I believe that a dedicated team ought to be created if an enterprise wants to make innovation a strategic effort. If you have no one fully focused on innovation, you’ve decided not to focus on innovation.

But how do you put a strategic innovation strategy in place if you’ve got a shoestring budget, and you’re surrounded by innovation skeptics?

If you’re familiar with the lean startup methodology, it espouses creating the simplest possible product that a customer might buy, and using that for market tests in which a customer can actually purchase it — rather than tell you in a focus group that they would buy it. That’s what is known as the “minimum viable product.”

Keeping the “minimally viable” point in mind, I argue that strategic innovation should fall in the hands of a dedicated team, and this dedicated team should be a reflection of this principle. It should be a “Minimum Viable Innovation Team” (MVIT).

The MVIT consists of two to three individuals that complement each other with business or technical skills. One could say that the MVIT is like a “startup within an enterprise.” It’s nimble, frugal, and can run experiments and learn from them quickly.

In addition to having a dedicated team, we need a reliable and repeatable process that will give the entire innovation effort a structure and discipline. We’ll call this the “Minimum Viable Innovation System” (MVIS).[1] We’ve been deploying many of these concepts at Everbridge, the publicly-held software company where I work.

Minimum Viable Innovation System

The MVIS is a cycle that repeats itself and has four stages: Identify, Champion, Deliver, and Reflect.

Identify

In this phase the Minimum Viable Innovation Team works to:

  • Identify innovation opportunities
  • Validate and shortlist innovation opportunities
  • Define success/failure criteria
  • Obtain (borrow) resources
  • Manage/develop/deliver innovation product(s)

The MVIT (using the lean methodology) will work with business units (or on its own) to identify, validate, and define the success/failure criteria for every idea. Opportunity identification and validation will be a one to three week effort where: 

  • A few key individuals within a business unit will be identified to participate in the effort
  • These individuals will meet several customers and probe for unmet needs
  • They will look within their BU where innovation opportunities may already be underway, but not recognized as a new-growth opportunity.

For each opportunity that comes out of this effort, it must satisfy at least one of the following:

  • It should be a pain point that no one is addressing well
  • Something that must be done better due to a legal/regulatory need
  • It must be something that can be successfully built faster than others, because we have a “secret sauce” or capability that gives us advantage over others.

In addition to uncovering the opportunity, the BU and the MVIT will work on estimating the opportunity potential and the resource need to deliver.

Champion

Innovation opportunities are always surrounded by strategic uncertainty, and since the goal is to build an innovation system, we need an oversight or governance mechanism that will keep the MVIT in check by having the autonomy to make decisions about starting, stopping, or redirecting innovation projects.
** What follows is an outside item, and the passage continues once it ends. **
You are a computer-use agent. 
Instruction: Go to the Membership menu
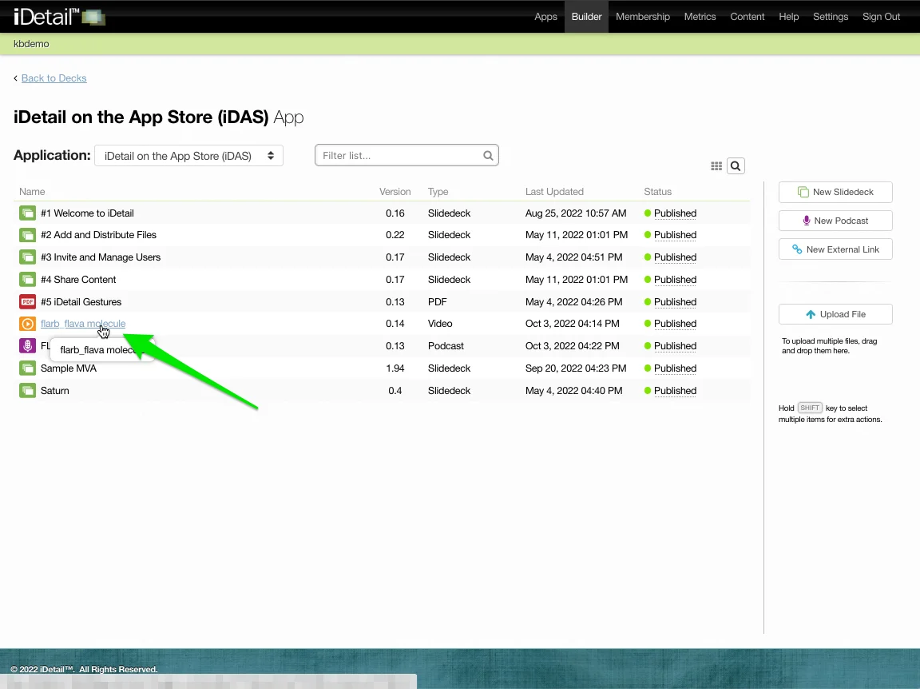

In addition to keeping the team in check, it will also approve or deny budgetary requests for such projects very much like a venture capitalist does in the startup realm.[2] You might call this the “Venture Champion Group.”

The MVIT works with the VC group to gain approval and additional resources. A few guidelines to consider:

  • When working with the VC group to get approval for an innovation opportunity, the MVIT does not need unanimous approval from the entire committee – it needs just need one who deeply believes in the opportunity.
  • Each innovation opportunity should have a threshold investment amount that the MVIT can spend without asking for approval; for instance, $20,000 of a $500,000 approved budget for an innovation opportunity.
  • As the opportunity and innovation delivery progresses, the team may run into a need for a “break-risk investment,” where additional funding may be needed to get over a risk; e.g., an MVP was being built on a public cloud service with a $50,000 approval, however there is now a need to have the MVP run on a private cloud, which increases the infrastructure cost.

Deliver

With the approved list of innovation opportunities, the MVIT works with the various BUs to deliver, again using lean methodology.

During the Identify phase, resource needs will have been discussed. Ideally for an MVP, the BU and MVIT should look at using existing resources, as that drives engagement and builds a culture of innovation throughout the company. Resources could come from within the BU or from other BUs that may be interested in building and delivering the opportunity.

Reflect

With each iteration of this cycle, there will be lessons learned that should be examined and acted upon. The reason the MVIS is a system is so that there is an opportunity to design and optimize a repeatable process. To build a culture of innovation, these learnings, successes, and failures should be shared with others who are outside the MVIT. That may happen through blog posts, videos, “lunch and learn” workshops, etc.

Cost & Revenue

In the startup world, there are various stages of funding and exits: seed, angel, venture, IPO, acquisition, etc. A startup within an enterprise will likely not run into those, but that doesn’t mean we cannot learn from them and model our cost and revenue after them.

MVI Fund

Creating an MVIT is a strategic decision and will require some sort of funding allocation to cover the salaries of the two-to-three person team. In addition to the salary, the enterprise should consider creating a pool of “experiment capital” it is willing to risk.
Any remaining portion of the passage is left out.